Mixed Fractional Information: Consistency of Dissipation Measures for Stable Laws
Abstract
Symmetric alpha-stable (S alpha S) distributions with alpha<2 lack finite classical Fisher information. Building on Johnson's framework, we define Mixed Fractional Information (MFI) via the initial rate of relative entropy dissipation during interpolation between S alpha S laws with differing scales, v and s. We demonstrate two equivalent formulations for MFI in this specific S alpha S-to-S alpha S setting. The first involves the derivative D'(v) of the relative entropy between the two S alpha S densities. The second uses an integral expectation E_gv[u(x,0) (pF_v(x) - pF_s(x))] involving the difference between Fisher scores (pF_v, pF_s) and a specific MMSE-related score function u(x,0) derived from the interpolation dynamics.
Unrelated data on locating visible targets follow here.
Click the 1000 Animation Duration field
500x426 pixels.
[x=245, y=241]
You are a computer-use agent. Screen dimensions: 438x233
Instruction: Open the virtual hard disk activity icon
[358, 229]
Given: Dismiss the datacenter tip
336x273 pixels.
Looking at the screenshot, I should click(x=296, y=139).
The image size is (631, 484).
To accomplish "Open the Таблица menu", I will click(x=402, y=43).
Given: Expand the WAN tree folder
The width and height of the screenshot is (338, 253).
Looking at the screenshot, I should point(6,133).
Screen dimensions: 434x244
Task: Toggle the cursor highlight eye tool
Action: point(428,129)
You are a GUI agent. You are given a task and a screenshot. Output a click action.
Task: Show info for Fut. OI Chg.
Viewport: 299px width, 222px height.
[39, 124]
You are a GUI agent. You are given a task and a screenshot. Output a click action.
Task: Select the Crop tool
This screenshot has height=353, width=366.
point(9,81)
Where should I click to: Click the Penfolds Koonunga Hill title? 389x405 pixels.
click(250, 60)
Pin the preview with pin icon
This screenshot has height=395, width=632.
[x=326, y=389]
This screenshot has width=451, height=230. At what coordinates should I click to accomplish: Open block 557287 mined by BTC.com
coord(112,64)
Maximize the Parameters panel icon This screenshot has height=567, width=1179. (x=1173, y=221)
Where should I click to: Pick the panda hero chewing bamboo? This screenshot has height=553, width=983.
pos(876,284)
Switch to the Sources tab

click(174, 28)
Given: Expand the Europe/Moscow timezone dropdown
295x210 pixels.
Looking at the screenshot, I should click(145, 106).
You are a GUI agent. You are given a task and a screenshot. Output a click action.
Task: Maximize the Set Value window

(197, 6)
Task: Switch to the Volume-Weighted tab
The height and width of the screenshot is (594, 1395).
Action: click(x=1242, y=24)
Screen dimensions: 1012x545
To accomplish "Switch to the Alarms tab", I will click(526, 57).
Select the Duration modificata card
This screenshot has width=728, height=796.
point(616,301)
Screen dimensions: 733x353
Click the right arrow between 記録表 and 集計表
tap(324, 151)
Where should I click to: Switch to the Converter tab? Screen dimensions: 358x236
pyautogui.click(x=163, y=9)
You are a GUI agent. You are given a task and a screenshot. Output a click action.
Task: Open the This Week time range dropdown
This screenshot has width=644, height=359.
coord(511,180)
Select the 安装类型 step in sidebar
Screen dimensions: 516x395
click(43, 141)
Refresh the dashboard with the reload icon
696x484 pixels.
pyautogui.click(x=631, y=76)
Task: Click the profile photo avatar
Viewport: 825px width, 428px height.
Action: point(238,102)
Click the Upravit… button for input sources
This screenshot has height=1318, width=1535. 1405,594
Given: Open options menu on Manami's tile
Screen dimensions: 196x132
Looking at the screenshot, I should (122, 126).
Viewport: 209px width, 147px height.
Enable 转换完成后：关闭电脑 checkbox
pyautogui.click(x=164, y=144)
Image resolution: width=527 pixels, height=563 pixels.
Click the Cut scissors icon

Our central contribution is a rigorous proof of the consistency identity: D'(v) = (1/(alpha v)) E_gv[X (pF_v(X) - pF_s(X))]. This identity mathematically validates the equivalence of the two MFI formulations for S alpha S inputs, establishing MFI's internal coherence and directly linking entropy dissipation rates to score function differences. We further establish MFI's non-negativity (zero if and only if v=s), derive its closed-form expression for the Cauchy case (alpha=1), and numerically validate the consistency identity. MFI provides a finite, coherent, and computable information-theoretic measure for comparing S alpha S distributions where classical Fisher information fails, connecting entropy dynamics to score functions and estimation concepts. This work lays a foundation for exploring potential fractional I-MMSE relations and new functional inequalities tailored to heavy-tailed systems.